● **DATA TO PROCESS**:
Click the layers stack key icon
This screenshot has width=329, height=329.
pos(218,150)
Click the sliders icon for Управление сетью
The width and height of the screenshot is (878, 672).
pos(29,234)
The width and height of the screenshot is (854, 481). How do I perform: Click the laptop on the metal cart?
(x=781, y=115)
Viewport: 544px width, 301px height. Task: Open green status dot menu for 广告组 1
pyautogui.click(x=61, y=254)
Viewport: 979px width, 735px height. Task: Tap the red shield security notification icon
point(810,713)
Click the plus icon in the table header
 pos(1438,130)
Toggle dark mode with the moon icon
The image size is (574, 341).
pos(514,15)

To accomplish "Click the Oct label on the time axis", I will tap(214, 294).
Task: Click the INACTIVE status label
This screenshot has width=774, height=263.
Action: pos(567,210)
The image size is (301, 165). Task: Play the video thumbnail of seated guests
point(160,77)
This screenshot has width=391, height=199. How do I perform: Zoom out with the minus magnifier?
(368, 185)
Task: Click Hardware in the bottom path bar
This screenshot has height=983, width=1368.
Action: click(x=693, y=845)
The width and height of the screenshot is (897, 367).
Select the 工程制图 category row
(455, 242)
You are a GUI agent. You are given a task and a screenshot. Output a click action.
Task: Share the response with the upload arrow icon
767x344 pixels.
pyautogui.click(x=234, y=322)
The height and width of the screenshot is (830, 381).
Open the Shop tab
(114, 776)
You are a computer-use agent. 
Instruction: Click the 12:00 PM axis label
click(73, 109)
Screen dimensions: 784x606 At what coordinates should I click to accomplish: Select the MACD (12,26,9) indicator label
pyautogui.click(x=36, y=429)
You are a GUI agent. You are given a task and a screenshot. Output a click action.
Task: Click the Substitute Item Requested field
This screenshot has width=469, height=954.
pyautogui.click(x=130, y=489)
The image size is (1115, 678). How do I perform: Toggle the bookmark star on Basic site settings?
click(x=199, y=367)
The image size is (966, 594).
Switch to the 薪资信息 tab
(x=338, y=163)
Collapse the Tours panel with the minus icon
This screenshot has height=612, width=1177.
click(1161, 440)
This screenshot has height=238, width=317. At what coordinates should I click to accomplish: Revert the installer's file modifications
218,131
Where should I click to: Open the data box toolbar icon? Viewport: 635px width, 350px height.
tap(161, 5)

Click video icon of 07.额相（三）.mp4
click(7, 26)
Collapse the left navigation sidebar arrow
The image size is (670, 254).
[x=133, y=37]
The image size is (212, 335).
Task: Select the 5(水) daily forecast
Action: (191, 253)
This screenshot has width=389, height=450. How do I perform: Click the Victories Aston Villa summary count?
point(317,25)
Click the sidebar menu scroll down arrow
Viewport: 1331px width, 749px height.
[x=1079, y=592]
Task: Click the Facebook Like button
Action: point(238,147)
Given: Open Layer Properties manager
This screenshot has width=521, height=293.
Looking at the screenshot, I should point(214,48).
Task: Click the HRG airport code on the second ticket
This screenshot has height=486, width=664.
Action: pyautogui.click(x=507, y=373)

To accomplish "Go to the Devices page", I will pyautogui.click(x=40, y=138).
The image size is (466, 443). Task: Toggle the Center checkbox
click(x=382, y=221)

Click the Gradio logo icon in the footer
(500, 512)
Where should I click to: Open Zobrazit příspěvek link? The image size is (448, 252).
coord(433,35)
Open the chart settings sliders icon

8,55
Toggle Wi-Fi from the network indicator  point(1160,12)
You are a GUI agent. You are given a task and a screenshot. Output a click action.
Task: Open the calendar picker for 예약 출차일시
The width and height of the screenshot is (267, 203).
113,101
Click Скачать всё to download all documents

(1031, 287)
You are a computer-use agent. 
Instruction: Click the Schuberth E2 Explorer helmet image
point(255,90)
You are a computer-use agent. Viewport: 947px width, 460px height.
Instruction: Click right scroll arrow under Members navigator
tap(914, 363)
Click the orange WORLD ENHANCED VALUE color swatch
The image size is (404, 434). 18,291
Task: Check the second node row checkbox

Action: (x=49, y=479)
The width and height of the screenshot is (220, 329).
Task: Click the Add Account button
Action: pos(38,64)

● **WHAT IS BEING ASKED**: The records above must be output exactly, in full.

● **OUTPUT OF THE EXERCISE**:
Click the layers stack key icon
This screenshot has width=329, height=329.
pos(218,150)
Click the sliders icon for Управление сетью
The width and height of the screenshot is (878, 672).
pos(29,234)
The width and height of the screenshot is (854, 481). How do I perform: Click the laptop on the metal cart?
(x=781, y=115)
Viewport: 544px width, 301px height. Task: Open green status dot menu for 广告组 1
pyautogui.click(x=61, y=254)
Viewport: 979px width, 735px height. Task: Tap the red shield security notification icon
point(810,713)
Click the plus icon in the table header
 pos(1438,130)
Toggle dark mode with the moon icon
The image size is (574, 341).
pos(514,15)

To accomplish "Click the Oct label on the time axis", I will tap(214, 294).
Task: Click the INACTIVE status label
This screenshot has width=774, height=263.
Action: pos(567,210)
The image size is (301, 165). Task: Play the video thumbnail of seated guests
point(160,77)
This screenshot has width=391, height=199. How do I perform: Zoom out with the minus magnifier?
(368, 185)
Task: Click Hardware in the bottom path bar
This screenshot has height=983, width=1368.
Action: click(x=693, y=845)
The width and height of the screenshot is (897, 367).
Select the 工程制图 category row
(455, 242)
You are a GUI agent. You are given a task and a screenshot. Output a click action.
Task: Share the response with the upload arrow icon
767x344 pixels.
pyautogui.click(x=234, y=322)
The height and width of the screenshot is (830, 381).
Open the Shop tab
(114, 776)
You are a computer-use agent. 
Instruction: Click the 12:00 PM axis label
click(73, 109)
Screen dimensions: 784x606 At what coordinates should I click to accomplish: Select the MACD (12,26,9) indicator label
pyautogui.click(x=36, y=429)
You are a GUI agent. You are given a task and a screenshot. Output a click action.
Task: Click the Substitute Item Requested field
This screenshot has width=469, height=954.
pyautogui.click(x=130, y=489)
The image size is (1115, 678). How do I perform: Toggle the bookmark star on Basic site settings?
click(x=199, y=367)
The image size is (966, 594).
Switch to the 薪资信息 tab
(x=338, y=163)
Collapse the Tours panel with the minus icon
This screenshot has height=612, width=1177.
click(1161, 440)
This screenshot has height=238, width=317. At what coordinates should I click to accomplish: Revert the installer's file modifications
218,131
Where should I click to: Open the data box toolbar icon? Viewport: 635px width, 350px height.
tap(161, 5)

Click video icon of 07.额相（三）.mp4
click(7, 26)
Collapse the left navigation sidebar arrow
The image size is (670, 254).
[x=133, y=37]
The image size is (212, 335).
Task: Select the 5(水) daily forecast
Action: (191, 253)
This screenshot has width=389, height=450. How do I perform: Click the Victories Aston Villa summary count?
point(317,25)
Click the sidebar menu scroll down arrow
Viewport: 1331px width, 749px height.
[x=1079, y=592]
Task: Click the Facebook Like button
Action: point(238,147)
Given: Open Layer Properties manager
This screenshot has width=521, height=293.
Looking at the screenshot, I should point(214,48).
Task: Click the HRG airport code on the second ticket
This screenshot has height=486, width=664.
Action: pyautogui.click(x=507, y=373)

To accomplish "Go to the Devices page", I will pyautogui.click(x=40, y=138).
The image size is (466, 443). Task: Toggle the Center checkbox
click(x=382, y=221)

Click the Gradio logo icon in the footer
(500, 512)
Where should I click to: Open Zobrazit příspěvek link? The image size is (448, 252).
coord(433,35)
Open the chart settings sliders icon

8,55
Toggle Wi-Fi from the network indicator  point(1160,12)
You are a GUI agent. You are given a task and a screenshot. Output a click action.
Task: Open the calendar picker for 예약 출차일시
The width and height of the screenshot is (267, 203).
113,101
Click Скачать всё to download all documents

(1031, 287)
You are a computer-use agent. 
Instruction: Click the Schuberth E2 Explorer helmet image
point(255,90)
You are a computer-use agent. Viewport: 947px width, 460px height.
Instruction: Click right scroll arrow under Members navigator
tap(914, 363)
Click the orange WORLD ENHANCED VALUE color swatch
The image size is (404, 434). 18,291
Task: Check the second node row checkbox

Action: (x=49, y=479)
The width and height of the screenshot is (220, 329).
Task: Click the Add Account button
Action: pos(38,64)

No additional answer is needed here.